In my experience, I’ll double check with another dynamic testing tool, if two tools weren’t able to exploit a suspected vulnerability then I make a further manual check and if also the manual check will fail, I’d mark this as false positive.

You may ask at this point, how can a tool that looks at the source code detect a false positive?

Well the tool itself can’t say nothing about the controls() routine that is here to make input sanitize. A clever approach is would be, save the controls() routine as a standalone piece of code and start stressing it with attack patterns looking how it behaves.

If code won’t affect in any way the attack patterns leaving the data content unmanaged then the data flow can be tainted, otherwise you have to mark this attack path as sane and you have to discard both the SQL injection and the cross site scripting you previously detected.

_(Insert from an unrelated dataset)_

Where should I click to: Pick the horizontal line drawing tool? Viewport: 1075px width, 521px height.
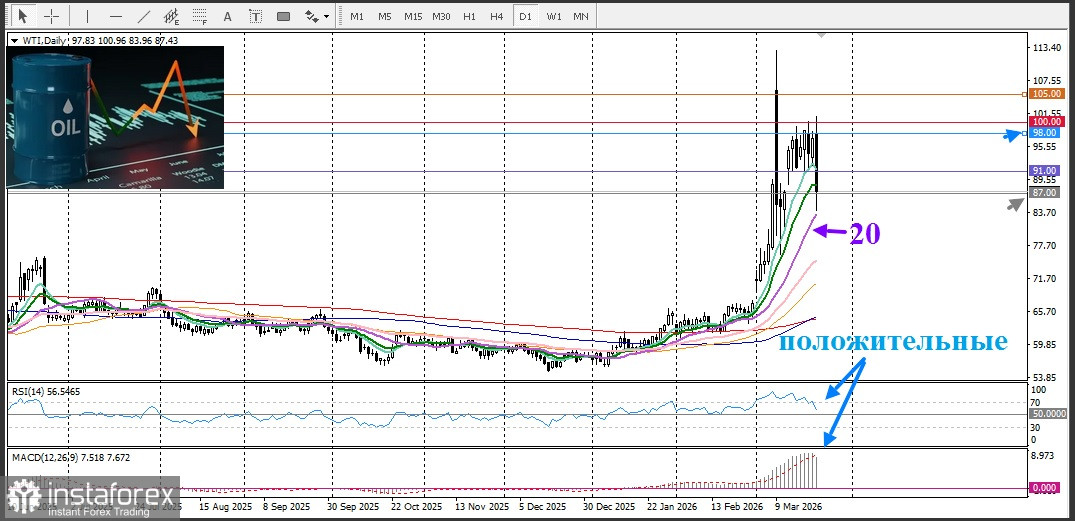(116, 16)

In order to have this kind of approach running, your tool must be able to either compile or launch the code you want to fuzz creating on the fly a testing source code like:


patterns = load_attack_patterns # load our knowledge base content

patterns.each do |pattern|
  output = controls(pattern)

  tainted = output.tainted?
end

Your home-brewed fuzzing framework must provide:

  • a knowledge base of attack patterns
  • a tainted? method that it has to be used if the the output is tainted or not
  • some parsing facilities to understand parameters to be submitted to the suspected tainted method

Off by one

Application security is not buying the latest commercial tool and start telling developers they must patch their code.

It starts from a security awerness program about safe coding basics and it follows introducing threat modeling with your software architects in your web application early stages.

Application security is giving your developers safe coding guidelines with real world coding example, not only theory.

Then you can start using hybrid static analysis combining tools and your expertise to provide developers real value preparing a reports thay can understand. Use source code instead of pre formatted IT security remediation text.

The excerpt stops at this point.